The dLC block can be used to filter input data, reduce the output data rate from an ADC, as a wake-up system or as part of a feedback loop. An additional output can be exposed to an IO pad with the direction of the crossing to form a dir/req pair to be fed to an off-chip SNN or for data transmission.

Operation

The dLC block works as a digital filter, that literally filters out data that is “redundant”, and reduces the bit-depth of the data that is not redundant by computing the difference with the last output. How much this difference should be is configurable from SW by setting the LVL W (level width) register.

If the input data differs more than the level width in any direction a new output will be generated, formatted and added to the write fifo. If this is not the case, the sample is discarded and a count controlling the samples’ difference is increased.

The data output format can be configured to specify

  1. the number of bits dedicated to the level difference dlvl

  2. the format of these (2’s complement or sign + absolute value)

  3. the number of bits dedicated to the samples’ difference dt

It is possible that the input data crosses more levels than the maximum number that can be stored in the assigned bits. To see how the dLC manages the dlvl overflow see DLVL overflow.

It is also possible that no sample crosses the any level for an extended period of time, exceeding the maximum possible count in the bits assigned to dt. To see how the dLC manages the dt overflow see DT overflow.

The dLC logic can still be used while preserving all the input data. For this, see bypass.

General case

At every new sample available to the DMA, the input data (din) is loaded in the the read fifo. This is popped by the dLC while it is on the RUN state. The input data is right shifted LVL W bits, so the 16 - LVL W most significant bits of the input data are taken. This number of bits represent the width of the levels and force the level width to be a power of two.

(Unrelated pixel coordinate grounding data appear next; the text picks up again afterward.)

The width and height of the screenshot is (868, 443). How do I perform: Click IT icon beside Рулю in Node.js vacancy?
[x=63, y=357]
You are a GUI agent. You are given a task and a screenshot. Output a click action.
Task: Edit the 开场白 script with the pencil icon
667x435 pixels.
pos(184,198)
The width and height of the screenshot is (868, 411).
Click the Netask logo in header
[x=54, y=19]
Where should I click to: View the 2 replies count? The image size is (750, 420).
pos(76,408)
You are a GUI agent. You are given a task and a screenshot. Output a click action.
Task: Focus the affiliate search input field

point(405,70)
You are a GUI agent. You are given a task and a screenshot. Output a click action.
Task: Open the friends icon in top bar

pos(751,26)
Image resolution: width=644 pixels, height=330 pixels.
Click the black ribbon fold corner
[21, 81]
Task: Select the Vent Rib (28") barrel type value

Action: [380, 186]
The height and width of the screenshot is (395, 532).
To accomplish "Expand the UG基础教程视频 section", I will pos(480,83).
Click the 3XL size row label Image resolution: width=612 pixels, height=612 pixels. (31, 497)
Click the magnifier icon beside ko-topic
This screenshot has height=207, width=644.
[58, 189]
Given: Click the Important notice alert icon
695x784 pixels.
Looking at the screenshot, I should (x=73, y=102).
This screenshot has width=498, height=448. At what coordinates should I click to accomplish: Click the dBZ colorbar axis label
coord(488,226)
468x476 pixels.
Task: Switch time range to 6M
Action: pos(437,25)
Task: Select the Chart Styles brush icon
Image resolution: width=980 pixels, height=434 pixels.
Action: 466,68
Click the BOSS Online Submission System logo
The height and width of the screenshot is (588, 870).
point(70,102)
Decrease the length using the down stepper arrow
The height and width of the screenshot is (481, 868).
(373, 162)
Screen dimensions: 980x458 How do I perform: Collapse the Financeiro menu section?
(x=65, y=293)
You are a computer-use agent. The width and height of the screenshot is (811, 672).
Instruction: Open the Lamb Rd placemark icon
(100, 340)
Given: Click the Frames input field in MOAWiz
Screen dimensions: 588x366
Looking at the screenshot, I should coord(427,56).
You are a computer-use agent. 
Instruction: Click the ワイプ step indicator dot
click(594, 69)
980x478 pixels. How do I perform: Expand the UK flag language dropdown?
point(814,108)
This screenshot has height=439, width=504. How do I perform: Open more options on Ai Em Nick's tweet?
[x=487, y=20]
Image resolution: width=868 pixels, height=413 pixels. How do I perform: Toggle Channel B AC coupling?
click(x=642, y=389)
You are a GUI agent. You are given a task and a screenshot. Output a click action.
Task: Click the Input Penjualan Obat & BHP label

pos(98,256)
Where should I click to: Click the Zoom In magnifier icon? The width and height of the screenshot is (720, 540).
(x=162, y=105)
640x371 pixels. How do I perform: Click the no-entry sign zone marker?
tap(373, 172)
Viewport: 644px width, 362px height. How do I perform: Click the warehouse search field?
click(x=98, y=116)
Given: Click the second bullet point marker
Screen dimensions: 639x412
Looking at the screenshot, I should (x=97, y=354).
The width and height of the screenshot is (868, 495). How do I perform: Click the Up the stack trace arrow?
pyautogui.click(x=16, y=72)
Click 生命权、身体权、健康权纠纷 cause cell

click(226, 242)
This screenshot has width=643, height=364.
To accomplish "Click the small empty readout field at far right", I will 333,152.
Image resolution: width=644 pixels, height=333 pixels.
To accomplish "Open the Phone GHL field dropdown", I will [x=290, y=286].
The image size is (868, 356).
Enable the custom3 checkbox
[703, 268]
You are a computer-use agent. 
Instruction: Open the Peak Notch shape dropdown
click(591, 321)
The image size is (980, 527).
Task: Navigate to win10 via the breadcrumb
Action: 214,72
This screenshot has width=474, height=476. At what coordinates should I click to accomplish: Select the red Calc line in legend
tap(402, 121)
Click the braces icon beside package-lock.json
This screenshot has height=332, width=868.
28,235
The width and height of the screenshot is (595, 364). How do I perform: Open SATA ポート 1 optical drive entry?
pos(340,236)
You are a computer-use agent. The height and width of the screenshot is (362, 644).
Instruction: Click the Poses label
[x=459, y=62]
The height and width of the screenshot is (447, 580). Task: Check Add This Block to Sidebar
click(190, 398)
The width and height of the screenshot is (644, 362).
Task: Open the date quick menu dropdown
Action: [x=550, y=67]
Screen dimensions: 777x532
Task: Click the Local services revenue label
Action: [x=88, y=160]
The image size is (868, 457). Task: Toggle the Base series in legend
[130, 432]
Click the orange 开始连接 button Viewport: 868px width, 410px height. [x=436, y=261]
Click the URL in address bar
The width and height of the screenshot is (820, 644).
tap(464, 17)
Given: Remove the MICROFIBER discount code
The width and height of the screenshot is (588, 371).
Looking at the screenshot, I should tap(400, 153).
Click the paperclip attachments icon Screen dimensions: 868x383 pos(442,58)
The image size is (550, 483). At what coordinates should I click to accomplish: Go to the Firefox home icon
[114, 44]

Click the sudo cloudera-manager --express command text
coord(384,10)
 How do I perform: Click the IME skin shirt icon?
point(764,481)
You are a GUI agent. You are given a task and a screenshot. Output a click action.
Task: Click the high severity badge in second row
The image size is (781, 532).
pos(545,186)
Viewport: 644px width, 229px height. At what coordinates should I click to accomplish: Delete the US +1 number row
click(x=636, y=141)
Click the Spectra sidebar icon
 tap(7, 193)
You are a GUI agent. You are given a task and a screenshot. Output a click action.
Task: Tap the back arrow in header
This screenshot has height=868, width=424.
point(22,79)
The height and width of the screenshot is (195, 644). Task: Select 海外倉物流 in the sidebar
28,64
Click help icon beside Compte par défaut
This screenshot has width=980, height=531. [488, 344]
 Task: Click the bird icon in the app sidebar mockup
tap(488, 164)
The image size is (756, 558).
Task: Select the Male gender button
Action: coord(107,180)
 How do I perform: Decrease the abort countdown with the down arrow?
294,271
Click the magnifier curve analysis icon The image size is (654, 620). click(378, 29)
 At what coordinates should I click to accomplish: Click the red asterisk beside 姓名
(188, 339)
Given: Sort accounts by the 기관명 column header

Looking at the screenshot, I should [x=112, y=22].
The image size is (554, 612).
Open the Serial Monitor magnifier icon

The piece of the input data corresponding to its level gets subtracted the last crossed level to obtain the level difference dlvl. This difference is used to decide how the dLC should proceed.

  1. If dlvl is zero, no level was crossed. The samples’ difference count is increased by one and the sample is discarded. If the count of samples’ difference overflows the number of bits assigned to it, the dLC goes to the DT OVF state to add an output word with no difference in levels but full difference in samples. See DT overflow. Then operation proceeds as usual.

  2. If dlvl is different from zero, there was a crossing, so several things need to be done:

    • the sign of the crossing is extracted (most significant bit of dlvl)

    • the xing signal needs to be raised to generate an interrupt

    • if the dlvl value does not overflow, a sample is output

    • if the dlvl value is overflowed, the dLC goes to the DLVL OVF state

  3. In the DLVL OVF state the dLC generates outputs with dt=0 and subtracts from the dlvl value the dlvl mask (maximum possible value) until the result is negative (the reminder can be represented in the assigned bits). See DLVL overflow. Then operation proceeds as usual.

  4. In the bypass mode the dLC performs the comparisons in the RUN state to obtain the xing and dir signals, but does not generate outputs or changes states.

  5. Every time the dLC returns to the RUN state or after sending outputs, the samples’ difference counter is returned to 1 (to signify that the next sample is no longer associated with the same timestamp).

dlc-operation

Formatting

Before being pushed to the write fifo, samples are formatted according to sw-configurable format. The three variables that need to be specified are:

  1. Number of bits assigned to dlvl (including sign)

  2. Number of bits assigned to dt

  3. If the dlvl should be expressed in twos complement or as sign + absolute value.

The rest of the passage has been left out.